Tarefas:
- A) Liste os números de todos os Habeas Corpus citados pelo relator no texto sobre moeda falsa.
- B) Segundo o texto sobre moeda falsa, em que data o autor foi flagrado pela polícia com a nota de R$ 50 falsa?
- C) Traduza para o inglês esta frase do texto sobre moeda falsa: "O acórdão foi lavrado na sessão do dia 23 de janeiro."

Trecho do texto:
===============
O princípio da insignificância não pode ser aplicado ao crime de guardar moeda falsa. Afinal, o principal bem jurídico tutelado é a fé pública, que consiste na segurança que a sociedade deposita em relação à moeda e à circulação monetária. Sob a batuta deste entendimento, a 4ª Seção do Tribunal Regional Federal da 4ª Região manteve a condenação de um homem flagrado na posse de nota falsa de R$ 50, no município de Caxias do Sul.

Condenado no primeiro grau e com a decisão mantida em sede de Apelação, por maioria, o autor tentou virar o jogo, ajuizando Embargos Infringentes e de Nulidade. Queria a prevalência do voto minoritário que considerou sua conduta atípica, apoiado em precedente julgado pelo ministro Joaquim Barbosa, do Supremo Tribunal Federal.

O relator dos embargos, juiz federal convocado José Paulo Baltazar Junior, escreveu no acórdão que, à exceção de Barbosa, a jurisprudência do STF é firme no sentido de não reconhecer o princípio da insignificância nos crime de moeda falsa. Citou os Habeas Corpus 105.638, relatado pela ministra Rosa Weber; 107.171, pelo ministro Dias Toffoli; 96.080, pela ministra Cármen Lúcia; 112.708, do ministro Ricardo Lewandowski; e 97.220, da lavra do ministro aposentado Ayres Britto.

‘‘A defesa alega que o réu não tinha a intenção de introduzir a cédula falsa em circulação, o que excluiria o dolo e, consequentemente, a tipicidade da sua conduta. Porém, no caso da guarda, o dolo é genérico, consistente na manutenção da moeda falsa em sua posse, ciente da sua falsidade, não se exigindo um fim específico, como a intenção de introduzí-la em circulação, ou dar-lhe outro destino’’, afirmou o juiz-relator, derrubando os embargos. O acórdão foi lavrado na sessão do dia 23 de janeiro.

A denúncia
O fato que deu ensejo à denúncia oferecida pelo Ministério Público Federal ocorreu no dia 27 de fevereiro de 2012, quando o autor foi flagrado pela polícia portando uma nota de R$ 50 falsa. Conforme o Inquérito Policial, que lastreou a denúncia do MPF, ele tinha ciência de que a nota não era autêntica.

Em sede policial, o autor explicou que a falsidade foi percebida pela caixa do mercado em que trabalhava. A funcionária solicitou-lhe que descartasse a cédula falsa, porém, em vez de colocá-la no lixo, resolveu guardá-la na carteira.
===============
[Registros para localizar itens]
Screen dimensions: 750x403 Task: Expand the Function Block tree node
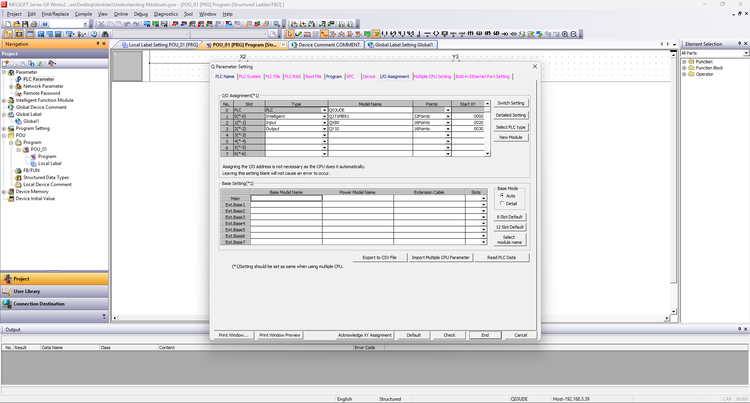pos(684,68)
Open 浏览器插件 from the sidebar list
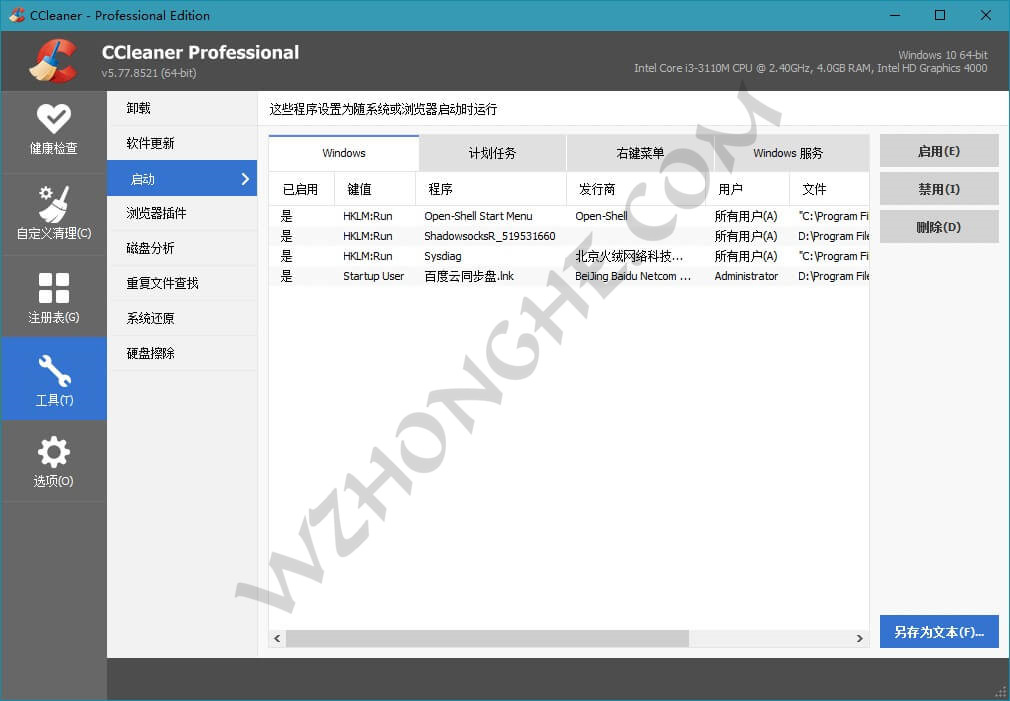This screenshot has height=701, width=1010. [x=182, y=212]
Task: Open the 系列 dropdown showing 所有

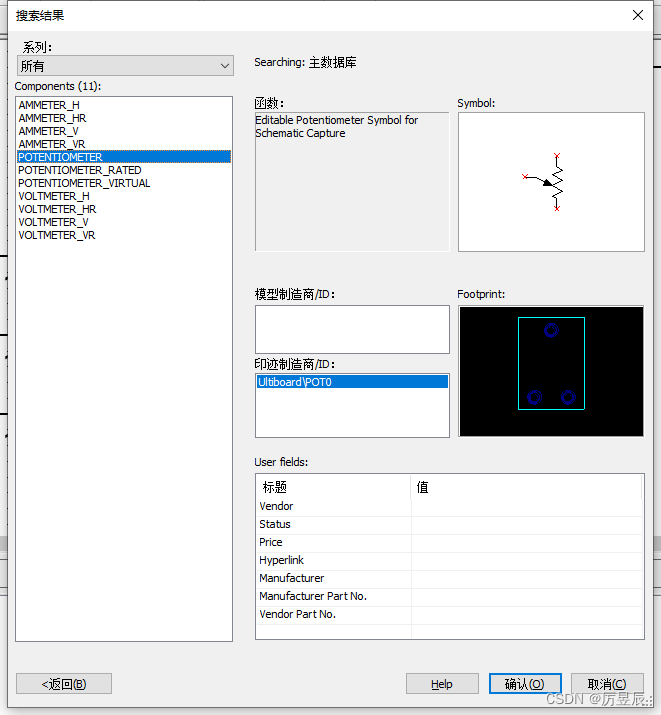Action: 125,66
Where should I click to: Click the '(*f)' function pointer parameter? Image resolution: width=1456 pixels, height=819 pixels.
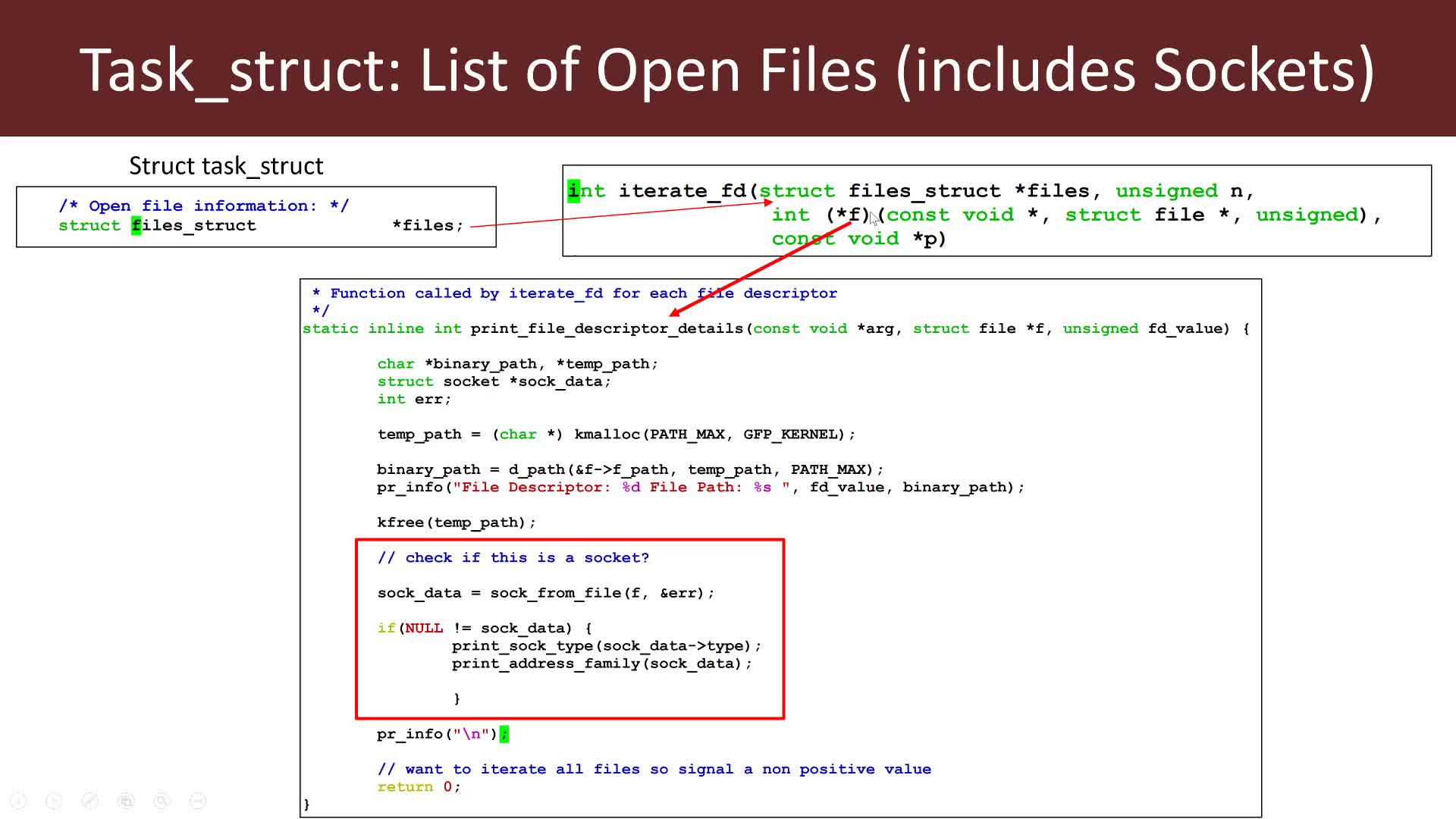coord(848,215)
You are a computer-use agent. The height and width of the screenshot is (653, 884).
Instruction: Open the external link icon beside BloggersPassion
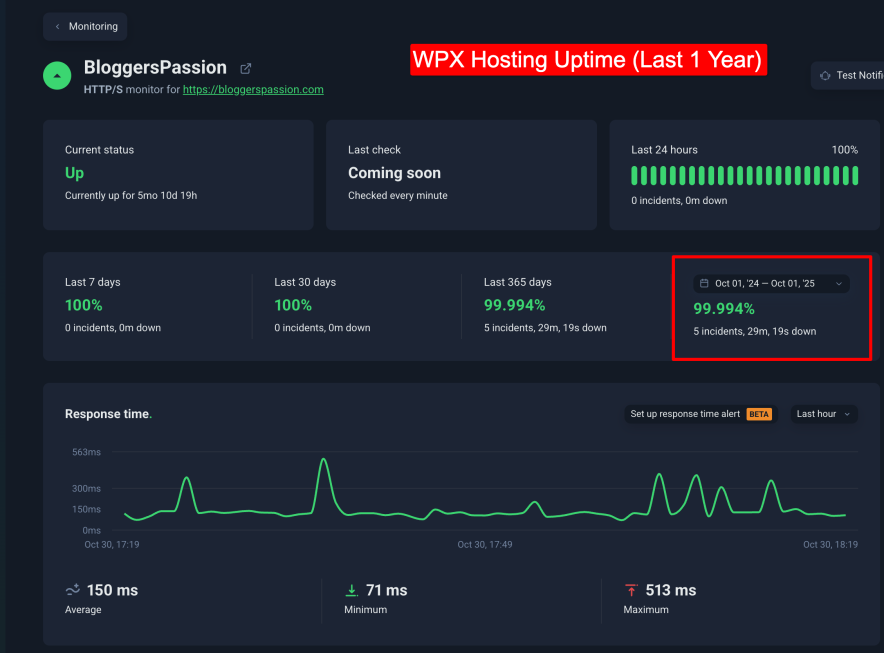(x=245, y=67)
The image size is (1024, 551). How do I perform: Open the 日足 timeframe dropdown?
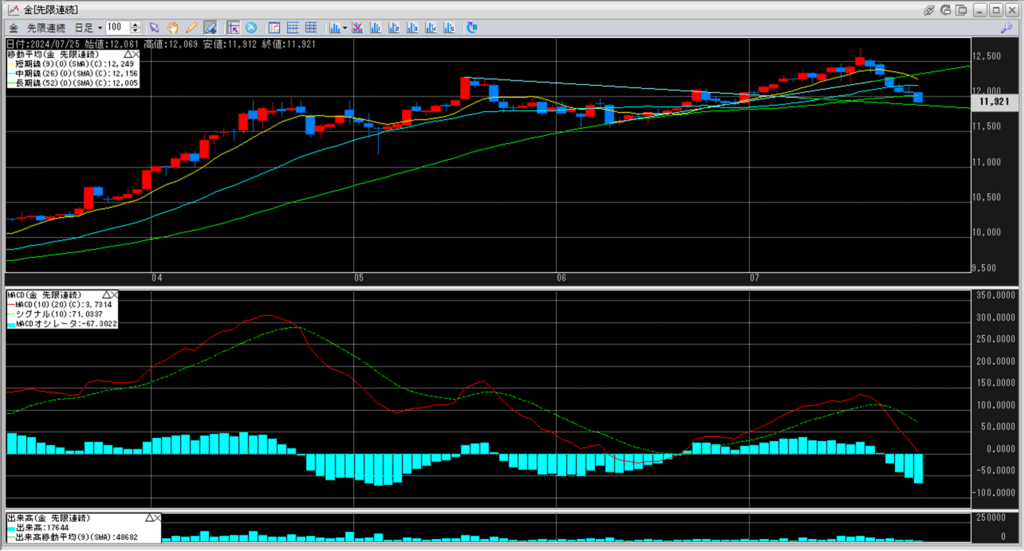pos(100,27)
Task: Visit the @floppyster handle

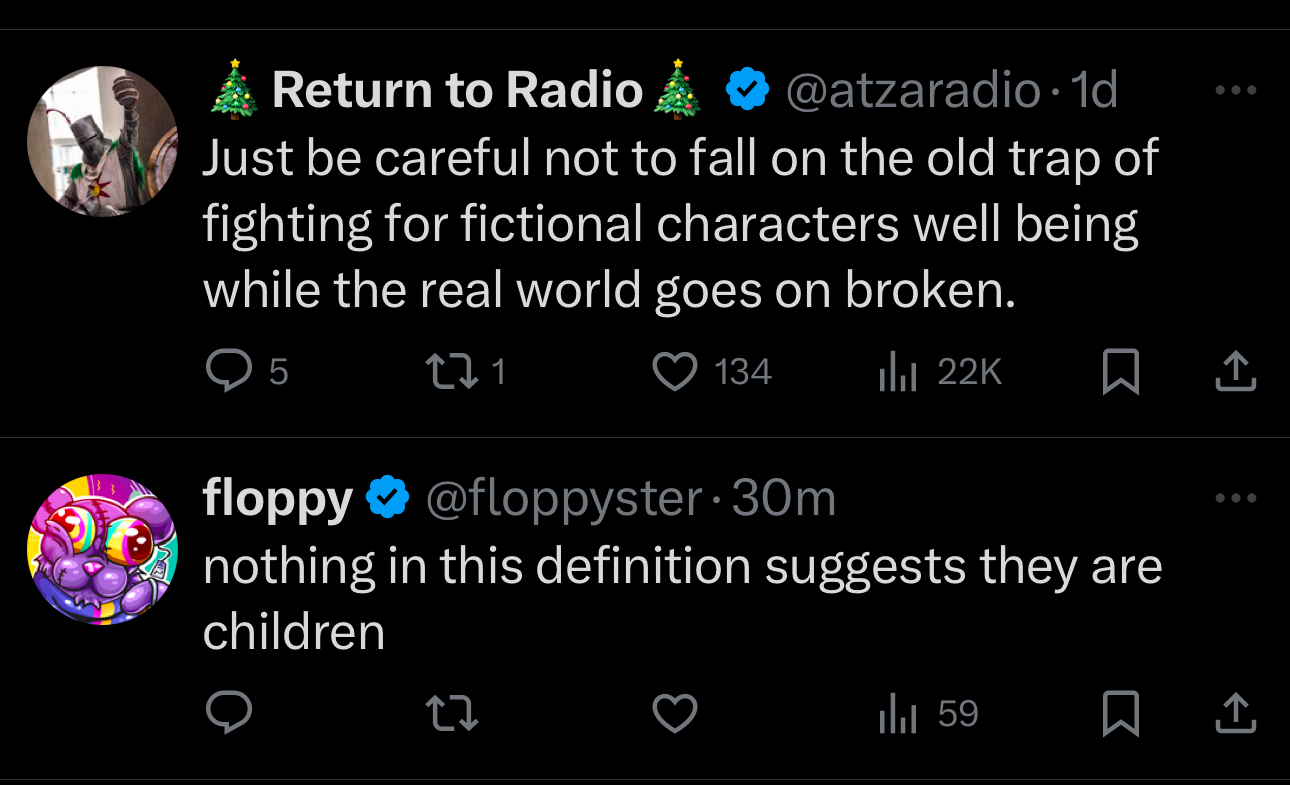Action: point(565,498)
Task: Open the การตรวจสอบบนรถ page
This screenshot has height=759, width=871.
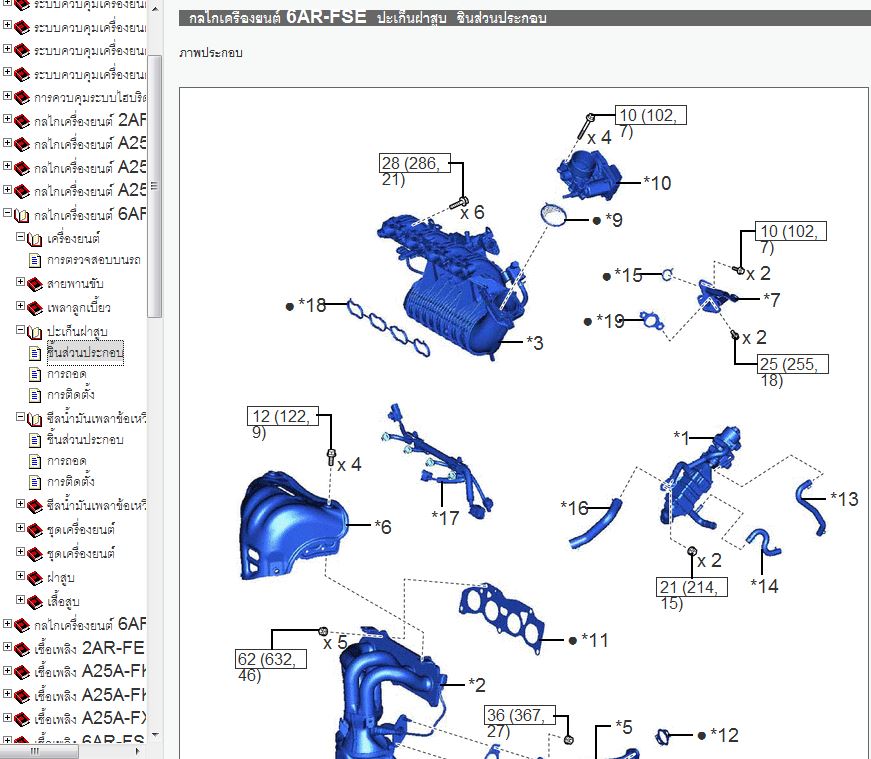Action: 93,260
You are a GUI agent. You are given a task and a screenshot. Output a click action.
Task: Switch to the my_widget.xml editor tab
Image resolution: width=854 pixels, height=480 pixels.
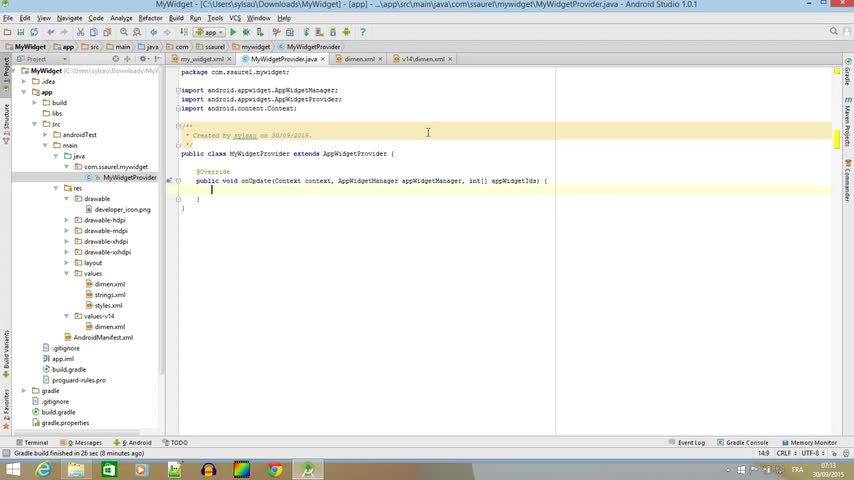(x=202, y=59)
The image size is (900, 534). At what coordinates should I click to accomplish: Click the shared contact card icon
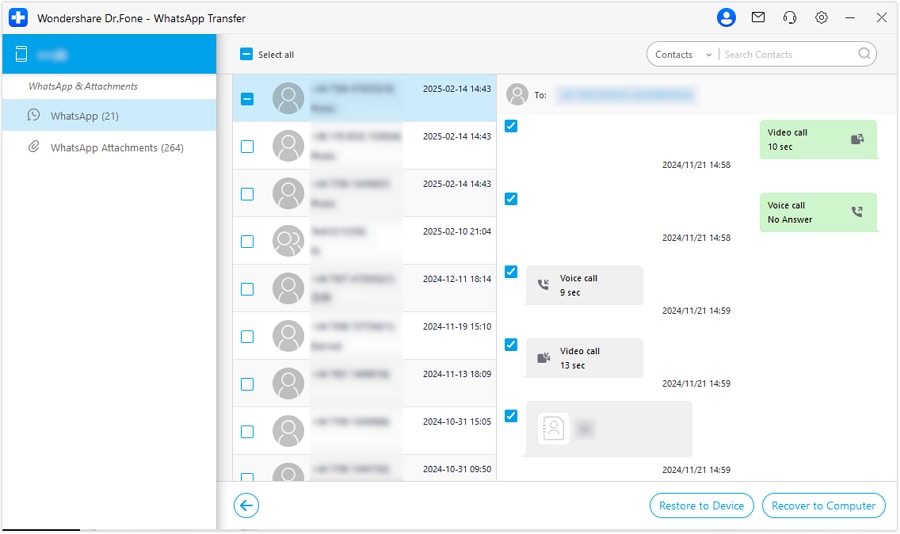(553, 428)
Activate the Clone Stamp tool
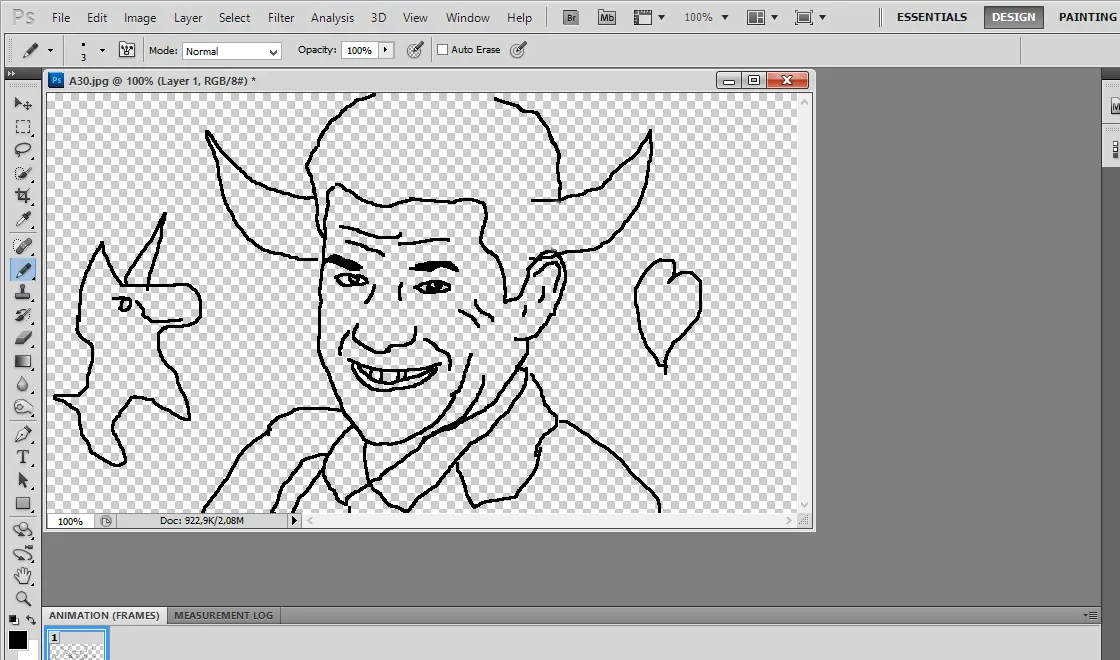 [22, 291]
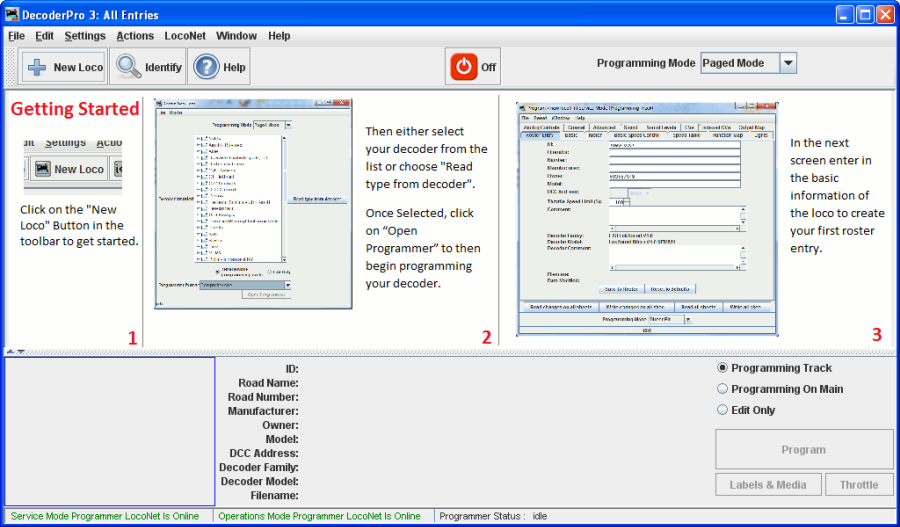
===============
Respostas por tarefa:
- A) 105.638, 107.171, 96.080, 112.708 e 97.220

- B) No dia 27 de fevereiro de 2012.

- C) The ruling was issued at the session of January 23.